As a new father, he’s taken his role as protector of this new life with the serious complexity it demands. He has traced through seas of albums, shifting his muse to his young child with calm confidence. In this exclusive interview with Teeth Magazine, he expands on where we are, where we have been, where we are going, reminding me those answers may or may not be true.


Photo by Ryan Patterson

Brit Parks: We are quite apparently talking in the midst of world chaos which forces a different perspective. I know you and other musicians have had to cancel tours and make adjustments none of us thought possible. Can you speak to how you are feeling in general now and how it is effecting your own music or view on music?

Jack Tatum: It’s all new and weird. On a day to day level, my life hasn’t changed drastically because I’m already a homebody but once I start looking outward everything becomes really murky and uncertain. We’ve all just very suddenly been forced to readjust and reconfigure our lives in general, let alone our creative lives. For artists, I think that immediately means having to face the reality that physical events are kind of just dead full-stop for the foreseeable future. When that’s how you make a large portion of your living then that’s obviously terrifying.
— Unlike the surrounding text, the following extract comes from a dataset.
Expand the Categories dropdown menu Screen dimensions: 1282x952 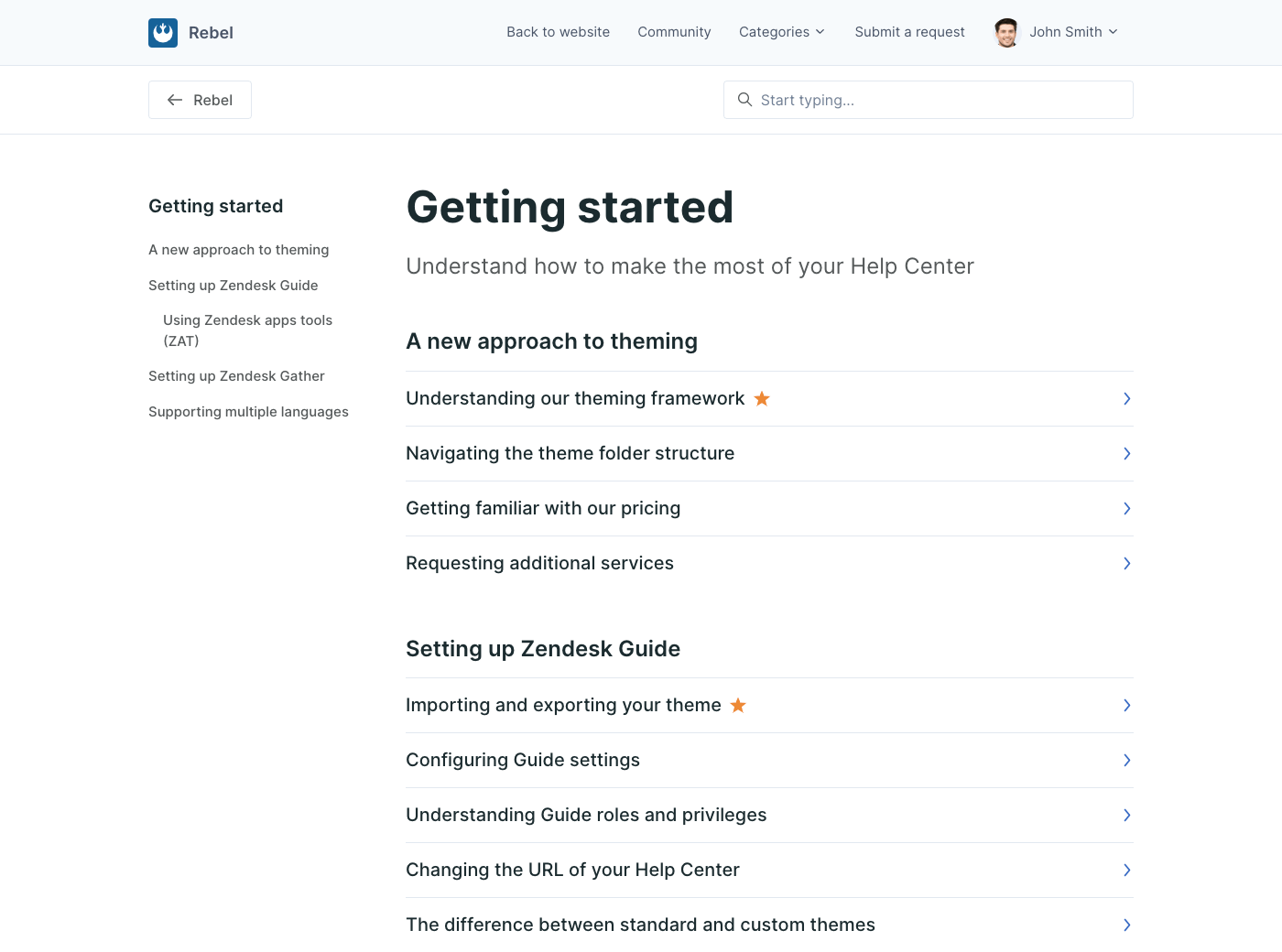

To top it all off my wife Dana and I had a son at the end of February so when everything started going south here in the states it was just like, well shit okay here we go. Being a new parent is so incredibly hard, so this hasn’t made our lives any easier. The thing is though, I was planning on having a quiet year regardless to focus on family. We’re so much luckier than most so I’m incredibly thankful for that. I’ve had to postpone tours and cancel travel plans but honestly, so what? People are dealing with so much worse. In the short term though it’s interesting to see what people are doing with themselves. I think some artists have really embraced the home broadcast format and are being very present with the things they’re creating. Sometimes it feels gimmicky. Other people have kind of gone quiet. It’s all new to everyone so who’s to say what people should do with their time. I have a two-month-old so creativity on any kind of large scale isn’t really on the agenda, but I work on tracks when I can and started a live radio hour on twitch so I can still interact with fans and share music that’s lifting me up right now. 

I know you re-issued your first album Gemini in May which I saw you play out at the time. It must be a bit surreal to have a kind of retrospective at such a young age (relatively speaking.) I know my friends in Cap’n Jazz had a similar scenario where their highschool band album was re-released twenty years later which was a complex mix of feelings for them. How do you feel about playing these songs out at this point? What place does this album hold for you?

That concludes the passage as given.